Clifford stopped and squinted through the dark at the man’s face. Hickey passed the bottle. The kid took it, gulped, coughed again. Finally he said, “Thanks, Pop. Sure I’m scared. But not so bad.” He glanced toward the river, then turned back. “It’s okay I call you Pop?”

“I don’t give a damn,” Hickey muttered. They’d been calling him Pop the last three months, since he was the oldest guy in boot camp, and looked at least his age, thirty-seven, especially when he frowned and the lines cut deep across his high forehead.

While they turned and walked the last fifty yards to the border, Hickey realized that nobody else had asked if he minded being Pop. He decided he liked this kid. No swagger or bluff about him. A rare find. An honest man.

They passed through the gate and turned toward the Jeep. Lefty was there and he shouted, “Get the lead out, Pop. There’s dames waiting on me up in Dago.” Lefty, a pretty boy, had the jaunty style and slick voice to go with his dimples and slate-black hair.

Hickey climbed one step into the Jeep, and got jerked back out. His arm cinched in the fierce grip of Clifford Rose, like the kid was some brute who didn’t know his strength, Hickey wheeled around and said, “Let go—” before he noticed Clifford’s eyes.

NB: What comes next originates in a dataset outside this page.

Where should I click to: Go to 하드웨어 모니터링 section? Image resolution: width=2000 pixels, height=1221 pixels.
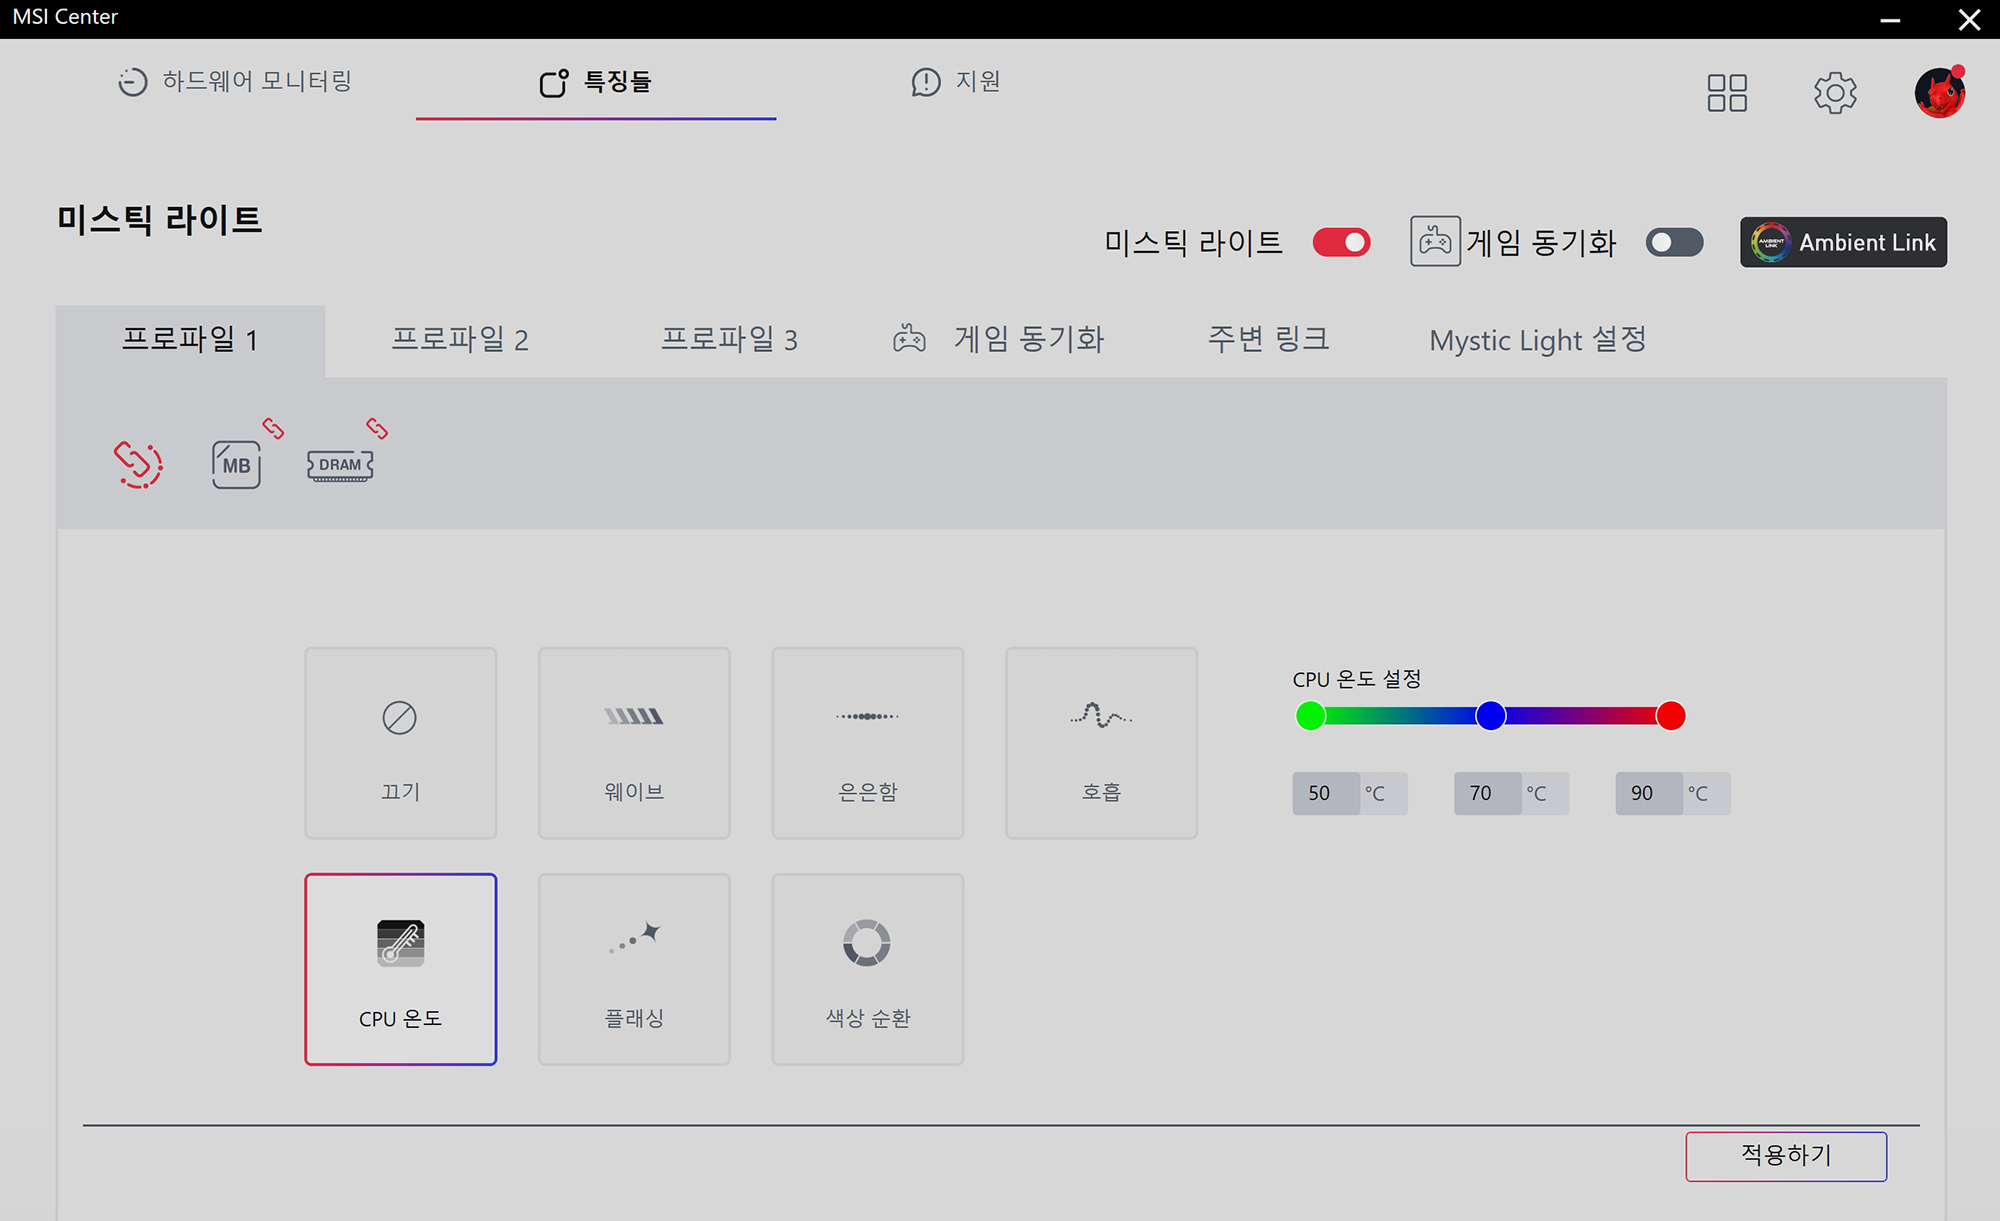(x=235, y=81)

They had swelled and whitened. “I wanta show you something. Okay, Pop?” His voice had cracked, and he dropped Hickey’s arm. “Reckon you’ll go back to TJ with me?”

“No,” Hickey said. “I’m tired, going to be drunk soon as I can get there.” He took a swallow of mescal. “Only a stooge shows up in Tijuana that way.”

Clifford’s eyes closed and the skin of his face drew up tighter. “There’s something I gotta do,” he said, “and it ain’t liable to be easy. But you and me could do it.”

“Do what?”

“Can’t tell, I gotta show you, and I mean to pay.” He fumbled in his pocket, pulled out a brand new fifty, and held it between them. “See, I heard you was a detective. It can’t hurt to look, ain’t that right?”

“Hell it can’t,” Hickey muttered. But futilely. He wasn’t going to leave the kid to get massacred again, at least not without knowing why. He cussed under his breath. His night was sure wrecked. No quiet. No sleep or good dreams. He grabbed the fifty and said harshly, “The thing that’s got you down, is that what you want me to see?”

Clifford nodded just as Lefty fired the Jeep, raced the motor, and yelled at them to get on board.

“It’ll keep,” Hickey said. “Tomorrow afternoon, before my watch, we can go down there.”

“I’m shipping out tomorrow.”

“Okay, then what’s in Tijuana won’t matter anymore.”

“Sure will.”

“Why? What’s the big deal?”

The kid stared at his feet, and folded his hands over his head, while Lefty roared the motor and cussed loud. Then Hickey said, “Aw Christ, c’mon.” He turned and waved Lefty away.